Sembra di riavvolgere il nastro ai giorni del lockdown: ancora una volta l'inerzia del governo Conte innesca le fughe in avanti delle Regioni. Pare incredibile, ma i nodi di aprile (le competenze su spostamenti tra regioni, controlli, gestione di eventuali zone rosse), quattro mesi dopo rimangono tutti non sciolti e perciò pronti a riesplodere.
E, proprio come allora, il governo alza le barricate contro i governatori di centrodestra che agiscono di propria iniziativa e ignora i presidente di regione dem che fanno altrettanto di testa propria. Come accadde a Jole Santelli, che emanò un'ordinanza per riaprire i tavoli all'aperto nei bar in una Calabria quasi Covid-free e venne trascinata al Tar, mentre nessuna azione fu intrapresa contro le ordinanze non allineate ai Dpcm di Puglia e Toscana. Il Tar diede torto alla governatrice, ma i fatti le diedero ragione: nessuna risalita dei contagi in Calabria.
Il governatore-bersaglio del giorno è Nello Musumeci. Nel mirino c'è l'ordinanza con cui il presidente della Sicilia ha ordinato la chiusura di tutti gli hotspot e il trasferimento dei migranti che ospitano entro mezzanotte. Da maggioranza, Ong e sardine varie arrivano le consuete accuse di razzismo e spietatezza. Ma Musumeci ribatte svelando la situazione che lo ha indotto a battere i pugni sul tavolo: «Gli hotspot sono inadeguati sul piano igienico-sanitario e non si consente il mantenimento delle distanze», dice a Rainews. «Lo Stato - aggiunge - avrebbe dovuto in tempo utile predisporre interventi per rendere idonei questi locali: non intendo più essere complice e corresponsabile di un trattamento riservato ai migranti che è assolutamente amorale, e al tempo stesso mettere a rischio la salute della gente che vive nella mia terra». E mentre i fiancheggiatori dei giallorossi procedono con il linciaggio mediatico, al Viminale le istanze di Musumeci trovano comprensione.
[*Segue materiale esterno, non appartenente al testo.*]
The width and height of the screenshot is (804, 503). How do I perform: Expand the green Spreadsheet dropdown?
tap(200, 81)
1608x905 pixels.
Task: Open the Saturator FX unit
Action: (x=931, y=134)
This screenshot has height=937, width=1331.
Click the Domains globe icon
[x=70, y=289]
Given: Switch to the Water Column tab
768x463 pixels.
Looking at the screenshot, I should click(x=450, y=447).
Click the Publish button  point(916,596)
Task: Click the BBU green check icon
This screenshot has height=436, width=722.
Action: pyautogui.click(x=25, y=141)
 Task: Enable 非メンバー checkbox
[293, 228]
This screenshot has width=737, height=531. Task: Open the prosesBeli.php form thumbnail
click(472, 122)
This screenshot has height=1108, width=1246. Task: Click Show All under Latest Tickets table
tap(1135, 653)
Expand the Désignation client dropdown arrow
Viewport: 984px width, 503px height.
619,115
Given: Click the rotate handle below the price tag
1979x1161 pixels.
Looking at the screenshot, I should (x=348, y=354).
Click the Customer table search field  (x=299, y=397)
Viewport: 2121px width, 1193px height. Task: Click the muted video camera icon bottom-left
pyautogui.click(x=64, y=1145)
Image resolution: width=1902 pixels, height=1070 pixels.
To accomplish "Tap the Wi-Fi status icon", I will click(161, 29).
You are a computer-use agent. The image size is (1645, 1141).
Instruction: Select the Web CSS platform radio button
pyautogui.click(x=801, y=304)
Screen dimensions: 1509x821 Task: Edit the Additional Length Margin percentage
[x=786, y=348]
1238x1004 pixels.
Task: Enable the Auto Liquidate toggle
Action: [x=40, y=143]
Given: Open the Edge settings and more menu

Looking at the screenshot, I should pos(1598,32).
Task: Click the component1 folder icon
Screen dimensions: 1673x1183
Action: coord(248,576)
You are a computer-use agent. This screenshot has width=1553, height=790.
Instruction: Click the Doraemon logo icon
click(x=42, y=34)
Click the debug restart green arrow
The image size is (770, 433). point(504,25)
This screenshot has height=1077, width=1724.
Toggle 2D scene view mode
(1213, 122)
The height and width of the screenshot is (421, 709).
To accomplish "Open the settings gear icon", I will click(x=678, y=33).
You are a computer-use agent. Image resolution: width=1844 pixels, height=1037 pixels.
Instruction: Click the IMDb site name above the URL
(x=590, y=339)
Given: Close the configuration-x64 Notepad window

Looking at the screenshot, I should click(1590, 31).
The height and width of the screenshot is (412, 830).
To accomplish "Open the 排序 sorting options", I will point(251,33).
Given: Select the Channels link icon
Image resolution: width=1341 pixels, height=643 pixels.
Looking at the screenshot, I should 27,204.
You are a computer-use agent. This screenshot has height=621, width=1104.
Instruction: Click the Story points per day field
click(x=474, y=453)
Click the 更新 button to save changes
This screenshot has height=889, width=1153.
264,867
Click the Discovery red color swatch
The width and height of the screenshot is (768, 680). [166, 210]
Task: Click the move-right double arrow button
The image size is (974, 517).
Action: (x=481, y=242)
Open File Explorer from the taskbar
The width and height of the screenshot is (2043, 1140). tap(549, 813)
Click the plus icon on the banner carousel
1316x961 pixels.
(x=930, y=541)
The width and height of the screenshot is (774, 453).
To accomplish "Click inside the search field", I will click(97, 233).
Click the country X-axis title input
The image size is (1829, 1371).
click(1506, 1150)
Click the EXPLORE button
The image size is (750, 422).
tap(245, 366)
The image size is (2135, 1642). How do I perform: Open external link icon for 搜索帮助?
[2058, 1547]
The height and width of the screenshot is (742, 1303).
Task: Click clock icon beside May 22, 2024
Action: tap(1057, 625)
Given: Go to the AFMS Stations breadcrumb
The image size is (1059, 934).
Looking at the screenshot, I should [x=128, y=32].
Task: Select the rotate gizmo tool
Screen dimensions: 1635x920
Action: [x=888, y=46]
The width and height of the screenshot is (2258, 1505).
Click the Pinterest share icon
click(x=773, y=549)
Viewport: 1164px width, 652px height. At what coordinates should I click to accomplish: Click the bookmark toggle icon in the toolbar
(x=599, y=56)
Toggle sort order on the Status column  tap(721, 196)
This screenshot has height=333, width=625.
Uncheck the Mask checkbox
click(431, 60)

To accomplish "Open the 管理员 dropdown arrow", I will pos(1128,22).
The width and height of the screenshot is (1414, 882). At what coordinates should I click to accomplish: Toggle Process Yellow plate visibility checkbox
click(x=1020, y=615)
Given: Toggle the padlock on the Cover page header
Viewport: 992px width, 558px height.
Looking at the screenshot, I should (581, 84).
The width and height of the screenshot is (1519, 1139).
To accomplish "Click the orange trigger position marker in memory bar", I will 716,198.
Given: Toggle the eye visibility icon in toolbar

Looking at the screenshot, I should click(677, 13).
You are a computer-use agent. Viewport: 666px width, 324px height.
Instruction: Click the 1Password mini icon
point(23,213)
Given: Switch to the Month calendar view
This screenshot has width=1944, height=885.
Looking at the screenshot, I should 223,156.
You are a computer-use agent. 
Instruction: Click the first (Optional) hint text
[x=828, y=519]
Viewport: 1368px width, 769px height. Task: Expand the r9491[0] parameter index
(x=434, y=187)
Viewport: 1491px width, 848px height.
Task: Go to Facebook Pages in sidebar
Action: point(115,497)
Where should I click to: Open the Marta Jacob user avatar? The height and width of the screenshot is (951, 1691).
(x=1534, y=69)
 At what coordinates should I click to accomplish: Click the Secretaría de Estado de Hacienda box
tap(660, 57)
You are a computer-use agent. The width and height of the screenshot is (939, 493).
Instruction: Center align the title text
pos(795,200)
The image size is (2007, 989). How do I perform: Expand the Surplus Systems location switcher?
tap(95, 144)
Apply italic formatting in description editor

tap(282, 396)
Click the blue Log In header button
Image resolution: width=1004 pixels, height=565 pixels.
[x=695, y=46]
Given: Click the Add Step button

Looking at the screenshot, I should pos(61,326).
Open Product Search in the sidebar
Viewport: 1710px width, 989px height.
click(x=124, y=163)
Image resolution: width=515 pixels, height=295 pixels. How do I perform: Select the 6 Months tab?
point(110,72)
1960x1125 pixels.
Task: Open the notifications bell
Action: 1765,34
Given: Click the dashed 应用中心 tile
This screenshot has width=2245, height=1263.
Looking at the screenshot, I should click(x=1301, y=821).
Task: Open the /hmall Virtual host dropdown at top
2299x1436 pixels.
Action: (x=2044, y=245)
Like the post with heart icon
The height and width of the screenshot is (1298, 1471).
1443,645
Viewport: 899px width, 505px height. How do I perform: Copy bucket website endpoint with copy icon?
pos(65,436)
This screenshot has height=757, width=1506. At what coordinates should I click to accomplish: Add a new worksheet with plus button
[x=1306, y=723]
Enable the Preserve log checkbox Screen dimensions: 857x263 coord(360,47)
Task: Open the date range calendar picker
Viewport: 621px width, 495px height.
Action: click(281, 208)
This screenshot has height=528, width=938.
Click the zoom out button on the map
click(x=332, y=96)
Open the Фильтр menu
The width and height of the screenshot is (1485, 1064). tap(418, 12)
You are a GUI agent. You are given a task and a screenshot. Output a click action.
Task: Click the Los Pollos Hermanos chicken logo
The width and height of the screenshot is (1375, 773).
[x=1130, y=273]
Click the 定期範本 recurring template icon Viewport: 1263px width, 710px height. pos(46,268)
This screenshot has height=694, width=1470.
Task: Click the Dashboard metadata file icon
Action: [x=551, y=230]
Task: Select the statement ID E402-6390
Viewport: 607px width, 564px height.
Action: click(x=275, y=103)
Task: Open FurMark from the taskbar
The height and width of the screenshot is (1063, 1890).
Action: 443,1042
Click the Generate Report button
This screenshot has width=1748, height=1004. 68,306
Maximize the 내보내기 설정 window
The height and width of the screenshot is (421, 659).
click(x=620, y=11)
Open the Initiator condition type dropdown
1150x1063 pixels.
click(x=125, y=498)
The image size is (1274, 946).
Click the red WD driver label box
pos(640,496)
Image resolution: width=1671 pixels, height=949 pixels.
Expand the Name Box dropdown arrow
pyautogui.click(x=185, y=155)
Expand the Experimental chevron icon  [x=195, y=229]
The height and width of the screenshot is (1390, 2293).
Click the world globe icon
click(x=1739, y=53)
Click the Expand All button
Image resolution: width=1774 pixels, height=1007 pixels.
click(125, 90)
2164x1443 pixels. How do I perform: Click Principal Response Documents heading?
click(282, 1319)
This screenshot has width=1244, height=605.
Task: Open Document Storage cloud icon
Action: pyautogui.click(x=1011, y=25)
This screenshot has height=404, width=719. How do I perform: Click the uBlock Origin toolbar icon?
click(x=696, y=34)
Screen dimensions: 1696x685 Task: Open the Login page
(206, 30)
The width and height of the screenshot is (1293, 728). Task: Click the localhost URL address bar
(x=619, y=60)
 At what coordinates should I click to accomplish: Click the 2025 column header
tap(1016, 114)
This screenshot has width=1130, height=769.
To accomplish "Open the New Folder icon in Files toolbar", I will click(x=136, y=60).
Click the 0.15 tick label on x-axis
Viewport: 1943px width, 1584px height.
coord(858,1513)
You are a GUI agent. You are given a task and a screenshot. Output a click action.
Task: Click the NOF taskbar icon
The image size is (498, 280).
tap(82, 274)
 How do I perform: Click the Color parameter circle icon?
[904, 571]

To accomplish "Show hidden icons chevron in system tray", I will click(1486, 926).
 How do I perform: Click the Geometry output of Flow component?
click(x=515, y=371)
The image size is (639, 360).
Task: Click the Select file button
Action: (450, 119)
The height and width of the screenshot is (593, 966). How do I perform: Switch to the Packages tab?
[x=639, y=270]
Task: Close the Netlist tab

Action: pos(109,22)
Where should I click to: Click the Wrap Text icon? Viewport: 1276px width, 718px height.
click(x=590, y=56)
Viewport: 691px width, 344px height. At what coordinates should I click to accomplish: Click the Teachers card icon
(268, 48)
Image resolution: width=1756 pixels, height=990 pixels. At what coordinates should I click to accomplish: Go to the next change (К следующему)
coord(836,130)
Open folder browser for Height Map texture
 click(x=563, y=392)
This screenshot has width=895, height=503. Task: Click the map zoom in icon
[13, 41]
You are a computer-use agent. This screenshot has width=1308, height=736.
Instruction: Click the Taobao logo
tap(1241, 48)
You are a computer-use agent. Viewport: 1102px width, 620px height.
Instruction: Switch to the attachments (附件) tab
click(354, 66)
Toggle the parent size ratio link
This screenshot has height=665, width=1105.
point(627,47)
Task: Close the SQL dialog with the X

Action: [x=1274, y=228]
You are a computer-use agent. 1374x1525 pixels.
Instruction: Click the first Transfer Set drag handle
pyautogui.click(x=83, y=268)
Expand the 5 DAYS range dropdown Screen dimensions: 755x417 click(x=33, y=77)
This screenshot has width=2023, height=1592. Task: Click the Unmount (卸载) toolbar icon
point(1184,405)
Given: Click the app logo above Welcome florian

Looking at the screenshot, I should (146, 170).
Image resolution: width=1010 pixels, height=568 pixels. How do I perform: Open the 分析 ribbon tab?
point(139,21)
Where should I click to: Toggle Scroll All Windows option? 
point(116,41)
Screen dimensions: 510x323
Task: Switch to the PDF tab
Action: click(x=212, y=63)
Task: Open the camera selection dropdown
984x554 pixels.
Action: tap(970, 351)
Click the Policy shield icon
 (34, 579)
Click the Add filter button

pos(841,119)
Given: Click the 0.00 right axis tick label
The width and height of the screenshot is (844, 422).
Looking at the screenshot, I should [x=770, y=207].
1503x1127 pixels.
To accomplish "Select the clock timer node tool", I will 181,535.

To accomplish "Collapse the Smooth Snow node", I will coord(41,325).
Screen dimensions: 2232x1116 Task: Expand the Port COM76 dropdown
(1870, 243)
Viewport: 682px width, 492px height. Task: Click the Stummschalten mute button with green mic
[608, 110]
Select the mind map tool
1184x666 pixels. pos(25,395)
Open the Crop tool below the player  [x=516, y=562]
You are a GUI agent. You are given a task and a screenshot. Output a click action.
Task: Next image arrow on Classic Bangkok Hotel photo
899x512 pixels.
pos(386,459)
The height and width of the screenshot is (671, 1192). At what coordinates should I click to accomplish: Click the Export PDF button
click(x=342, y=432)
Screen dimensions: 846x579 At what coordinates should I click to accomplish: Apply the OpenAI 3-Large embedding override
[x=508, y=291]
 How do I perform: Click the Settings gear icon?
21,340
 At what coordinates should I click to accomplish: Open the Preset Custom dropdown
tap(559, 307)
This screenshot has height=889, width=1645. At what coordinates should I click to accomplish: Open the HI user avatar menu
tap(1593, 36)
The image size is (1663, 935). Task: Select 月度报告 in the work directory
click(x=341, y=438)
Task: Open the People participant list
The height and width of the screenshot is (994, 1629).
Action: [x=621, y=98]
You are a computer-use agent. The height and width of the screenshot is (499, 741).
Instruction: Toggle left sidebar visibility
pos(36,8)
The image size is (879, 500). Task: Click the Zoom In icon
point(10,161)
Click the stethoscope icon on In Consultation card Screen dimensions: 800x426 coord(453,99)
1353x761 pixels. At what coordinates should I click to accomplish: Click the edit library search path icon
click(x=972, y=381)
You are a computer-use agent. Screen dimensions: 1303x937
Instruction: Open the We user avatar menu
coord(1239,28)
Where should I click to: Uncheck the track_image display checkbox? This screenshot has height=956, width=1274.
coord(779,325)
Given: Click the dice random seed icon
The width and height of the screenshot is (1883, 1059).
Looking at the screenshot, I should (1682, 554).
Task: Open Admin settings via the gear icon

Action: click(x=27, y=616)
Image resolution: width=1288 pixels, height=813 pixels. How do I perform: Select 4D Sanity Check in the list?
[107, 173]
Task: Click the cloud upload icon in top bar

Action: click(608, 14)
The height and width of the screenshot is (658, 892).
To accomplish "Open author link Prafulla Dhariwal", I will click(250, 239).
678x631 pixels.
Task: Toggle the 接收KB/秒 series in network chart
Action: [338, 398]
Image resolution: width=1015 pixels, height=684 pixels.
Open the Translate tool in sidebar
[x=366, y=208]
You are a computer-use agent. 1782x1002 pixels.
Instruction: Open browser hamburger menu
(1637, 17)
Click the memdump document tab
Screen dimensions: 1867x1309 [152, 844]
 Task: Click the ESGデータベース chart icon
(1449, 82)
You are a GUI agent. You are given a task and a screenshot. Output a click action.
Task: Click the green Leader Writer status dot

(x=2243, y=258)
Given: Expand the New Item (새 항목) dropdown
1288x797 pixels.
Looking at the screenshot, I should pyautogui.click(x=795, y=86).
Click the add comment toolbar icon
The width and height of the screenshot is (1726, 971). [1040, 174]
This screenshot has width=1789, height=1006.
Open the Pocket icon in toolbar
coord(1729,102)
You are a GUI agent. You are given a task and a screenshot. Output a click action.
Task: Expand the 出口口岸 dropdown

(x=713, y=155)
Il ministero dell'Interno fa trapelare una posizione non ufficiale che chiude all'ordinanza del governatore, ma allo stesso tempo gli fa segnare un punto politico, puntualizzando che la gestione dei flussi migratori «non è una materia di competenza delle regioni». Dunque anche della sicurezza e di una decente accoglienza è il governo che deve farsi carico.
In sostanza, Luciana Lamorgese è convinta che la strada scelta da Musumeci non potrebbe superare gli scogli di un eventuale ricorso al Tar, ma preferisce tentare la strada del dialogo. Del resto, che il patto per i ricollocamenti siglato a Malta stia languendo (689 migranti trasferiti in Europa a fronte di 15mila sbarchi) è talmente evidente che lo stesso ministro in audizione lo scorso 30 giugno ha elencato le pressioni italiane sulla Ue per creare un meccanismo di redistribuzione più efficiente.
L'imbarazzo del governo è palpabile anche perché nel frattempo altre Regioni si sono mosse in ordine sparso sui temi legati al Covid. Vincenzo De Luca ha parlato di chiudere le frontiere della Campania ma dal governo non ha ricevuto reprimende ufficiali. E Lazio e Sardegna si sfidano con accuse reciproche di spargere il virus.
Con una conclusione clamorosa: quando il governatore Solinas chiedeva tamponi alla partenza per chi voleva entrare in una Sardegna Covid-free è stato aspramente criticato. Ora che i turisti hanno portato il virus sull'isola, si vorrebbe che la Sardegna testasse i turisti che ripartono. Una beffa.